[START OF Dataset rows]
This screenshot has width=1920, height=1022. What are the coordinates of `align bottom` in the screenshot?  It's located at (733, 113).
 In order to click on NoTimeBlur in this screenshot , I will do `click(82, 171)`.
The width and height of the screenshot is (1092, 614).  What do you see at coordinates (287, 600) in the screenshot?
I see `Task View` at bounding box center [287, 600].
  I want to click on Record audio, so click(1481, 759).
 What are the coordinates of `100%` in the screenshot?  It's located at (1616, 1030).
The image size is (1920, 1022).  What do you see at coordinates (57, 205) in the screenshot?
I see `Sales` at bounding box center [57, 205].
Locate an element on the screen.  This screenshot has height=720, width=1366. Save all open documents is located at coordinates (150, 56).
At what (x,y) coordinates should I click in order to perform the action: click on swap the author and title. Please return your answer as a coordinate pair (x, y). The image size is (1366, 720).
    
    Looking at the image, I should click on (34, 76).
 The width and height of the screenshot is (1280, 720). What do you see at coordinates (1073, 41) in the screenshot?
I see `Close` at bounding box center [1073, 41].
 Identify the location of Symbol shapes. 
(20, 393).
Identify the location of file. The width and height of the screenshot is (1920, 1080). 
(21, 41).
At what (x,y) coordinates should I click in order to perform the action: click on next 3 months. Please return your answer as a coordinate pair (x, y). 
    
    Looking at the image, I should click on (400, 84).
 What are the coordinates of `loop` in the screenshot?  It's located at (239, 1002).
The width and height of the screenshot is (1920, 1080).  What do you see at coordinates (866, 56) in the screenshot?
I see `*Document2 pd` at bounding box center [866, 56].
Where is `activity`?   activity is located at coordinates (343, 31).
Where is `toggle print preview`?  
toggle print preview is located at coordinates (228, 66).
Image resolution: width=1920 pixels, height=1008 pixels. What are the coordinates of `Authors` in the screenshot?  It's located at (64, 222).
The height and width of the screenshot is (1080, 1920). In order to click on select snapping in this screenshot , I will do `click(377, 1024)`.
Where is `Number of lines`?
[END OF Dataset rows]
(Exercise directions)
Rewrite every line of the listing above, substituting "pair of numbers" for each "coordinate pair" and leaving all else unchanged.

(Task solution)
This screenshot has width=1920, height=1022. What are the coordinates of `align bottom` in the screenshot?  It's located at (733, 113).
 In order to click on NoTimeBlur in this screenshot , I will do `click(82, 171)`.
The width and height of the screenshot is (1092, 614).  What do you see at coordinates (287, 600) in the screenshot?
I see `Task View` at bounding box center [287, 600].
  I want to click on Record audio, so click(1481, 759).
 What are the coordinates of `100%` in the screenshot?  It's located at (1616, 1030).
The image size is (1920, 1022).  What do you see at coordinates (57, 205) in the screenshot?
I see `Sales` at bounding box center [57, 205].
Locate an element on the screen.  This screenshot has height=720, width=1366. Save all open documents is located at coordinates (150, 56).
At what (x,y) coordinates should I click in order to perform the action: click on swap the author and title. Please return your answer as a pair of numbers (x, y). The image size is (1366, 720).
    
    Looking at the image, I should click on (34, 76).
 The width and height of the screenshot is (1280, 720). What do you see at coordinates (1073, 41) in the screenshot?
I see `Close` at bounding box center [1073, 41].
 Identify the location of Symbol shapes. 
(20, 393).
Identify the location of file. The width and height of the screenshot is (1920, 1080). 
(21, 41).
At what (x,y) coordinates should I click in order to perform the action: click on next 3 months. Please return your answer as a pair of numbers (x, y). 
    
    Looking at the image, I should click on (400, 84).
 What are the coordinates of `loop` in the screenshot?  It's located at (239, 1002).
The width and height of the screenshot is (1920, 1080).  What do you see at coordinates (866, 56) in the screenshot?
I see `*Document2 pd` at bounding box center [866, 56].
Where is `activity`?   activity is located at coordinates (343, 31).
Where is `toggle print preview`?  
toggle print preview is located at coordinates (228, 66).
Image resolution: width=1920 pixels, height=1008 pixels. What are the coordinates of `Authors` in the screenshot?  It's located at (64, 222).
The height and width of the screenshot is (1080, 1920). In order to click on select snapping in this screenshot , I will do `click(377, 1024)`.
Where is `Number of lines`?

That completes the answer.